In more recent times, however, as the TDP of processors has increased, thermal pads have been phased out in favour of a form of thermal grease that's screen printed on to the heatsink. This is because the pads were made to become fluid at a certain temperature, but the fluid degrades and starts to separate if the temperature goes above this.
The thermal pad on the bottom of a stock Intel LGA775 heatsink (left), Arctic Alumina tube (right) - Click to enlarge
A paste, meanwhile, comes in a sachet, tube, bottle or syringe containing - at the low end - a silicon-based grease that fills the gaps or - at the higher end - a grease or gel containing suspended particles of one or more substances with a high thermal conductivity. The paste or gel is brushed or scraped over the two surfaces, then, during operation, it flows freely to eliminate gaps (although for gels, there's usually a 'curing' period during which the thermal interface material settles and fills in the gaps). Over time, it hardens to a more permanent, rubbery state.

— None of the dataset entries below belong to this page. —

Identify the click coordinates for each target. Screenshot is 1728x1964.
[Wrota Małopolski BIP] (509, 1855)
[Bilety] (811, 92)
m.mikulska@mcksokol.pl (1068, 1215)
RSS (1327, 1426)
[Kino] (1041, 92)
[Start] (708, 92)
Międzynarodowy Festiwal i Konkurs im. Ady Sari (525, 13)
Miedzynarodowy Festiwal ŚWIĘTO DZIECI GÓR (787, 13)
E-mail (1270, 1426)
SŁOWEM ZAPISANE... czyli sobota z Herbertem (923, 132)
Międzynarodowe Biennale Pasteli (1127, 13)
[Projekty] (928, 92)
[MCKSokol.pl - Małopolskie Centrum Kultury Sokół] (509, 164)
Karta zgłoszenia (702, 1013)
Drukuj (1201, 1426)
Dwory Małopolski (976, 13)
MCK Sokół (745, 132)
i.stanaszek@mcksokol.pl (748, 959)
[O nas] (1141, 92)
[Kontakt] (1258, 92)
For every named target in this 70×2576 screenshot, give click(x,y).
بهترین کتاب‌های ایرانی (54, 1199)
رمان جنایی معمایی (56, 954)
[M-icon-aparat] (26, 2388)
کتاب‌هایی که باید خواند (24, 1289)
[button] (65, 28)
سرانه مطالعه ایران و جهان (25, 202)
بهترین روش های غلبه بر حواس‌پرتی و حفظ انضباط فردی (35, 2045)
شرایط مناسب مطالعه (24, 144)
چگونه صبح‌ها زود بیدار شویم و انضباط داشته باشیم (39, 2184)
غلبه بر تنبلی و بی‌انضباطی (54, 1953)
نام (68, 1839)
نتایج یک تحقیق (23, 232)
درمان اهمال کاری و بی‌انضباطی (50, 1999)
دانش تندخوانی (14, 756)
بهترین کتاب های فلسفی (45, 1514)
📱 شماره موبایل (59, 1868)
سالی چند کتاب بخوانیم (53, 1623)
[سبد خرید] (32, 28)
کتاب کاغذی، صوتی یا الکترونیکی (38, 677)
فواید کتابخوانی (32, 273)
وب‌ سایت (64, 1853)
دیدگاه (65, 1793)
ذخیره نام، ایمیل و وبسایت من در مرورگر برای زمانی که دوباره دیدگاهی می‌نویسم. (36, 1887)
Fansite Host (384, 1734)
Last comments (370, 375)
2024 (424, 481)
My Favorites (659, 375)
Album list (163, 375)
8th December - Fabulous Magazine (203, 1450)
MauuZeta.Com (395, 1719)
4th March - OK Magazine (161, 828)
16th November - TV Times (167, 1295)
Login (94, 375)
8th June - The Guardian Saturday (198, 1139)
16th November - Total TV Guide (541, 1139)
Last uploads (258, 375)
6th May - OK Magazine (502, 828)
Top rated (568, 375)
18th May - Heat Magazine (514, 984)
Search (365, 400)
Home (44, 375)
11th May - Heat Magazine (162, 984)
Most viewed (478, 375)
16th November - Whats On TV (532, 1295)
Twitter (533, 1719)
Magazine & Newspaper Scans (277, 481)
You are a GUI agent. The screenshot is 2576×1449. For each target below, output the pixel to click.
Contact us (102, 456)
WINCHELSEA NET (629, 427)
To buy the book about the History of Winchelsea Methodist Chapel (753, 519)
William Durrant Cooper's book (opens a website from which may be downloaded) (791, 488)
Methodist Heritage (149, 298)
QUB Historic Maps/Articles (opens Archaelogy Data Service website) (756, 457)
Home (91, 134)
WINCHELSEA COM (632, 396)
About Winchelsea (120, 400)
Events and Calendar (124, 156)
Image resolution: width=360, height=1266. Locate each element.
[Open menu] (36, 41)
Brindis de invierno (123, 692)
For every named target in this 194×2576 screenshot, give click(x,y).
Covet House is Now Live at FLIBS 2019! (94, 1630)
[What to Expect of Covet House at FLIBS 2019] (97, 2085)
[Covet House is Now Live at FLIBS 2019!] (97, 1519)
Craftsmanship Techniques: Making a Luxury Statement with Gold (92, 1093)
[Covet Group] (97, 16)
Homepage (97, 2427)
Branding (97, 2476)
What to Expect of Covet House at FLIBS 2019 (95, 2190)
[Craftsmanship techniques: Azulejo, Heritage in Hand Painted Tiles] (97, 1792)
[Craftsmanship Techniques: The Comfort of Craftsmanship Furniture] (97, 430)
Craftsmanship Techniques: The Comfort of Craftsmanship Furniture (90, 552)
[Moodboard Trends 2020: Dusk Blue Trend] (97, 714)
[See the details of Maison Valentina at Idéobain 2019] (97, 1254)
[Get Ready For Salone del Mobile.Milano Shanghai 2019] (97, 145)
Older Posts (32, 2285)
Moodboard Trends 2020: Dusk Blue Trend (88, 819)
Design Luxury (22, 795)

Gels and greases have their downsides. Firstly, the TIM can pump out of the interface area under heat and pressure. Secondly, over time, the liquid constituents can evaporate, causing hardening, and then cracking or crumbling. Gels and greases are also more prone to poor application.
Whack too much on or don't spread it evenly, and you either get a less efficient heat interface, or create an excess that leaks out and wreaks havoc on the motherboard. Generally speaking, the more viscous the TIM, the more resistant it will be to any ill-effects. Partly for this reason, the early silicon greases are steadily being replaced by polysynthetic oils or gels.